• [WORK ITEM]:
What lines of the material below hold the string "agent"? Copy them out.

• [EXERCISE DATA]:

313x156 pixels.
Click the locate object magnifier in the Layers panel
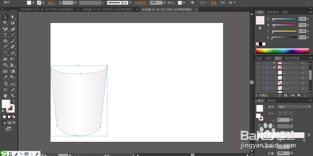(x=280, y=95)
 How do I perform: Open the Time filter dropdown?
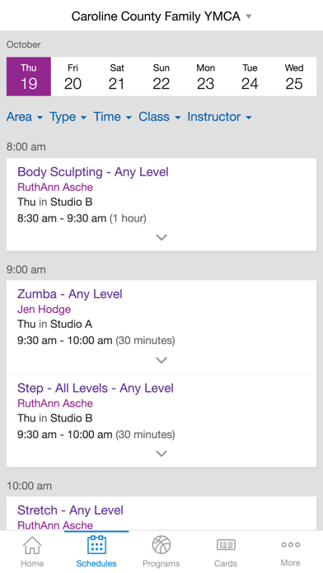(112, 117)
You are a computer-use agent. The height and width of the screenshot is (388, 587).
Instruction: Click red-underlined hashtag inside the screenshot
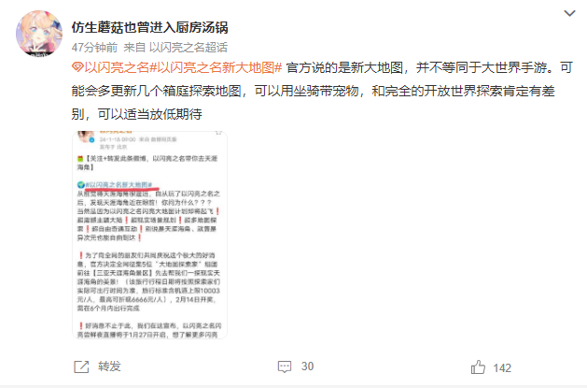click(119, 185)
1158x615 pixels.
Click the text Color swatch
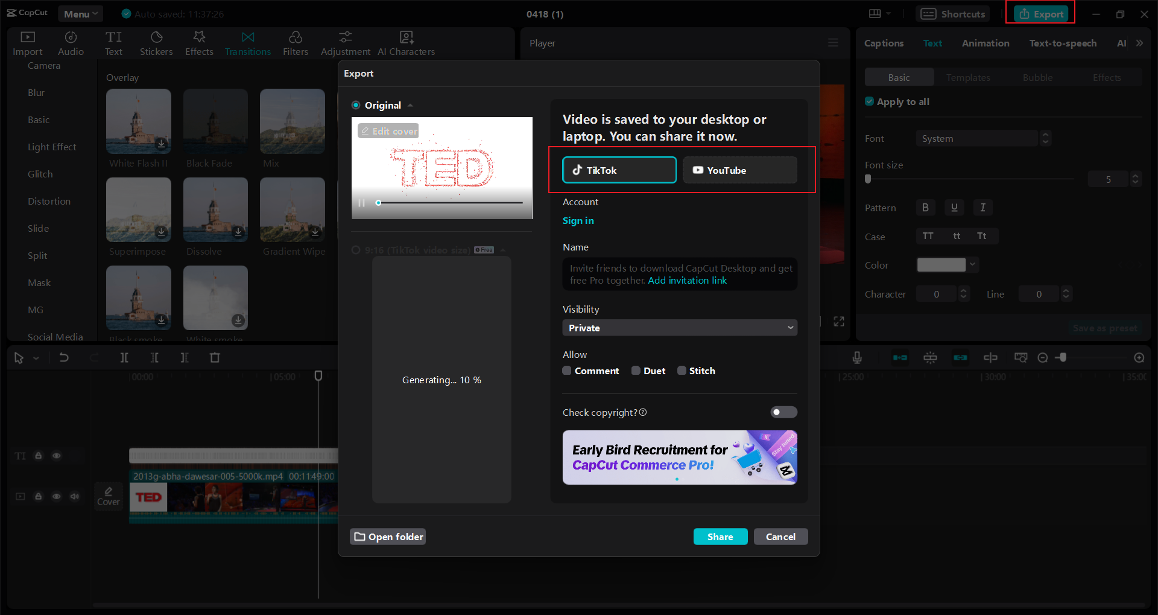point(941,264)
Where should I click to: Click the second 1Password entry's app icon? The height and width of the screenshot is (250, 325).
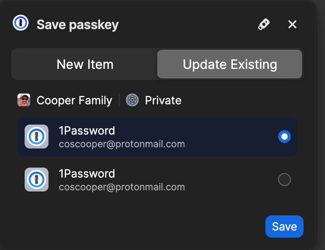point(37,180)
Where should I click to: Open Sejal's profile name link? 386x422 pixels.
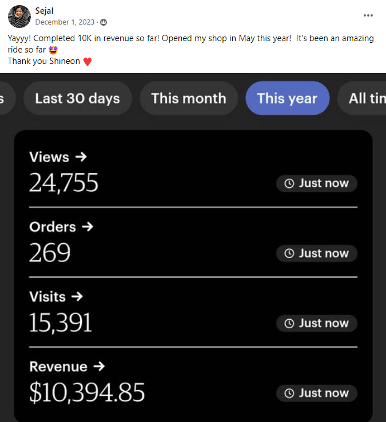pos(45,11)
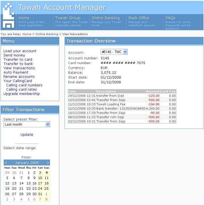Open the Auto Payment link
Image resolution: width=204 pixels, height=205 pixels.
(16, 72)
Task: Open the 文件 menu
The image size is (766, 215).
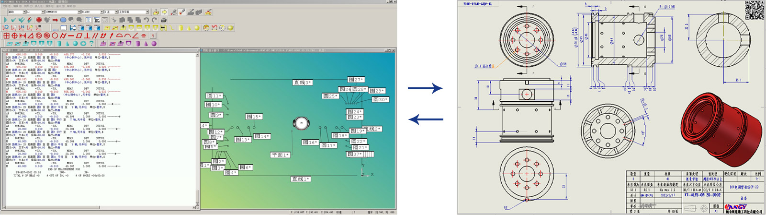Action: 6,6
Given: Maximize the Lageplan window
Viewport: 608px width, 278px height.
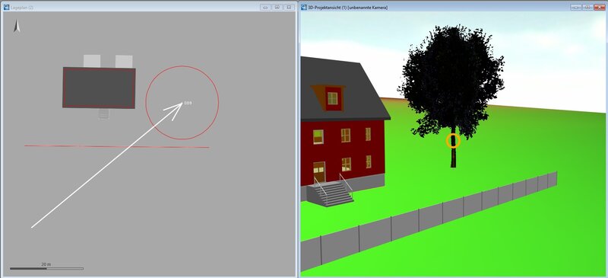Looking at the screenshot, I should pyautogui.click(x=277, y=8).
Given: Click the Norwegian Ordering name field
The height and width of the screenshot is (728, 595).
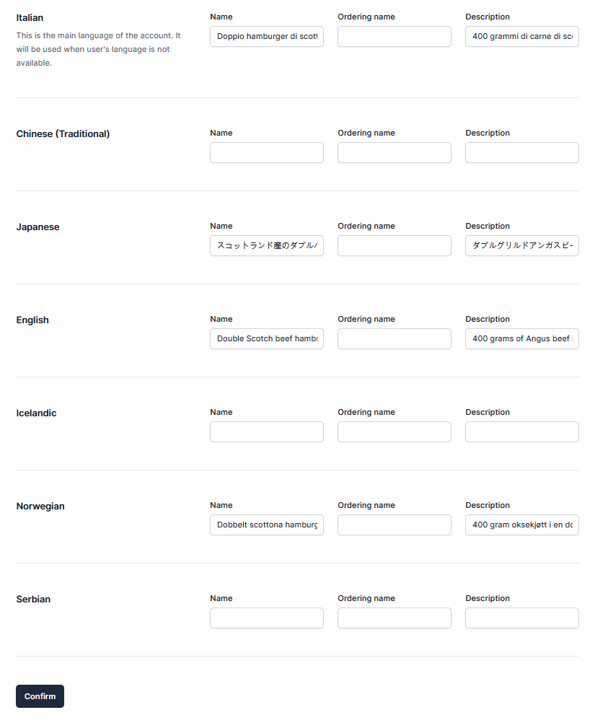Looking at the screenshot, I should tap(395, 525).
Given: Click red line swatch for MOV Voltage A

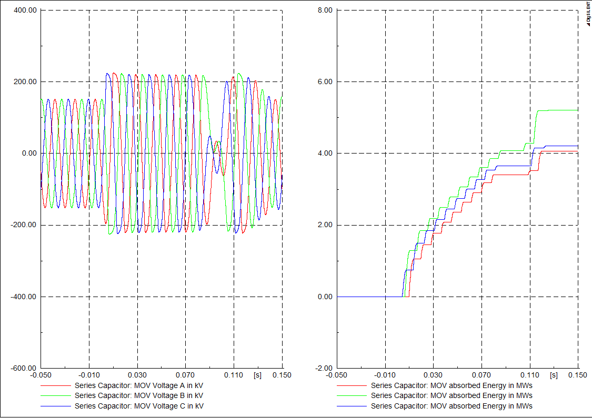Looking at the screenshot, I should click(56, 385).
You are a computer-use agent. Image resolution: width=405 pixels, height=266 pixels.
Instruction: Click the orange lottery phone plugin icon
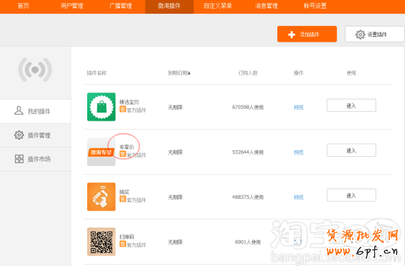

• [RESULT]:
You are a computer-use agent. The height and width of the screenshot is (388, 587).
You are a computer-use agent. Image resolution: width=405 pixels, height=266 pixels.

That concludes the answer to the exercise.